When you need a rough estimate of your Linux system's floating-point performance, full-scale benchmarks like HPL can feel like overkill. Compilation issues, dependency hell, and configuration complexity often outweigh the benefits when you just need a ballpark figure.
Surprisingly, a simple C program can give you a reasonable approximation. While not as precise as professional benchmarks, this method provides instant results without any setup hassles. Here's why it works:
- Focuses on core floating-point operations
- Eliminates memory bandwidth bottlenecks
- Provides repeatable measurements
- Works on any Linux system with gcc
Here's a basic FLOPS estimator that measures single-precision performance:
#include
#include
#define ITERATIONS 1000000000
int main() {
clock_t start, end;
float a = 3.14159f, b = 2.71828f, c = 0.0f;
start = clock();
for (long i = 0; i < ITERATIONS; i++) {
c = a * b; // Core FP operation
// Prevent compiler optimization
asm volatile("" : "+r"(c));
}
end = clock();
double time_used = ((double)(end - start)) / CLOCKS_PER_SEC;
double flops = ITERATIONS / time_used;
printf("Estimated FLOPS: %.2f GFLOP/s\n", flops / 1e9);
return 0;
}
Compile and execute with:
gcc -O3 flops_estimate.c -o flops_estimate
./flops_estimate
This test measures peak theoretical performance by:
- Using tight loops to maximize IPC
- Bypassing memory bottlenecks with registers
- Focusing on the multiply operation (common in HPC)
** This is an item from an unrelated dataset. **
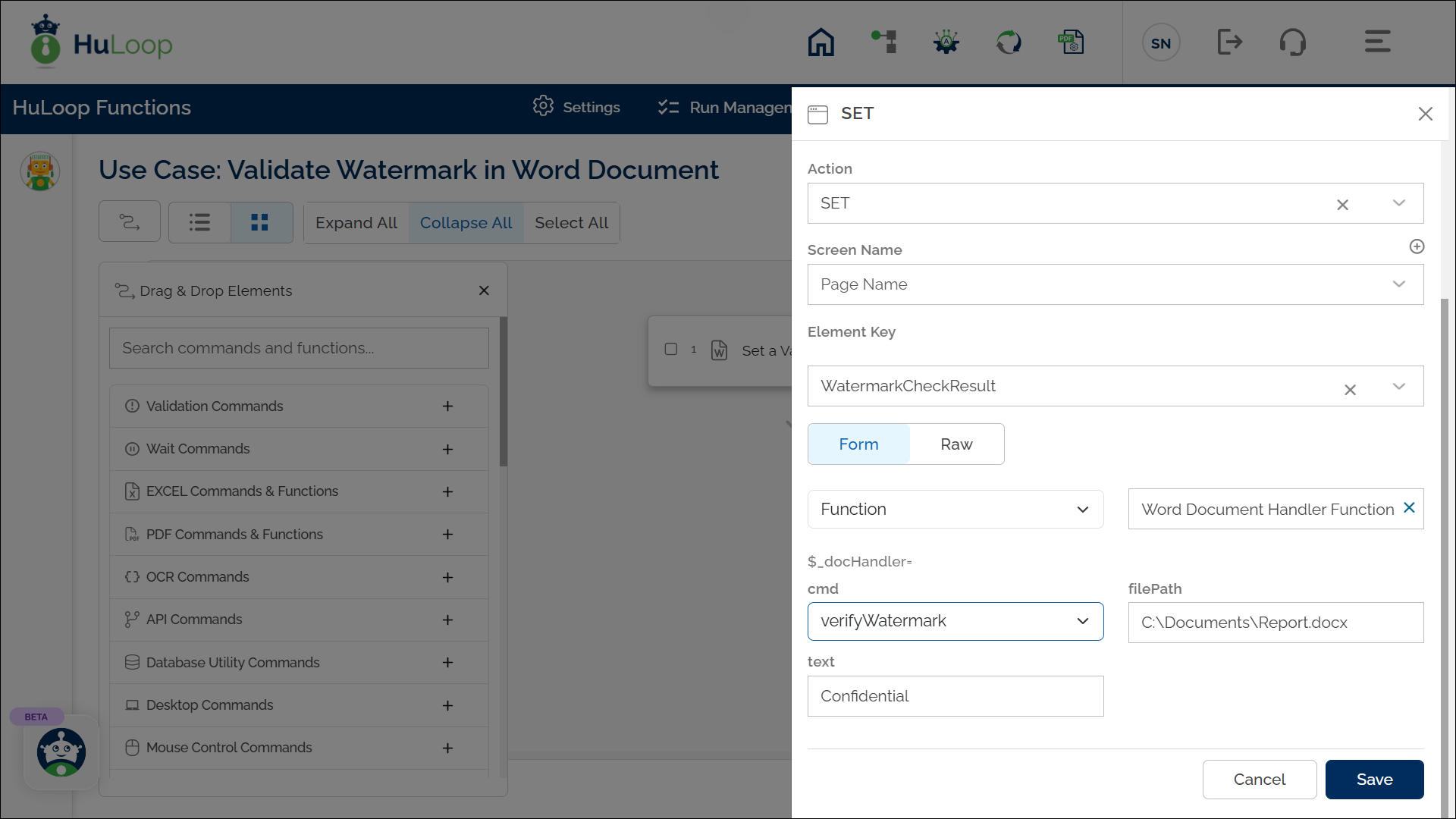This screenshot has height=819, width=1456.
Task: Click the logout arrow icon
Action: click(x=1229, y=42)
For those wanting slightly more robust solutions:
- LINPACK: Lightweight version of HPL (netlib.org/linpack)
- GFLOP: Simple Python script (github.com/gflops/gflops)
- Stress-ng: Includes basic FP tests (kernel.ubuntu.com/~cking/stress-ng)
While quick tests are convenient, remember:
- Modern CPUs have different FPU pipelines
- SIMD instructions aren't tested in basic programs
- Thermal throttling affects sustained performance
- For production use, proper benchmarks are recommended
When evaluating system performance, FLOPS (Floating Point Operations Per Second) serves as a crucial metric, especially for scientific computing and machine learning workloads. While comprehensive benchmarks like HPL (High Performance Linpack) exist, they often require complex setup and dependencies that can be time-consuming for a quick assessment.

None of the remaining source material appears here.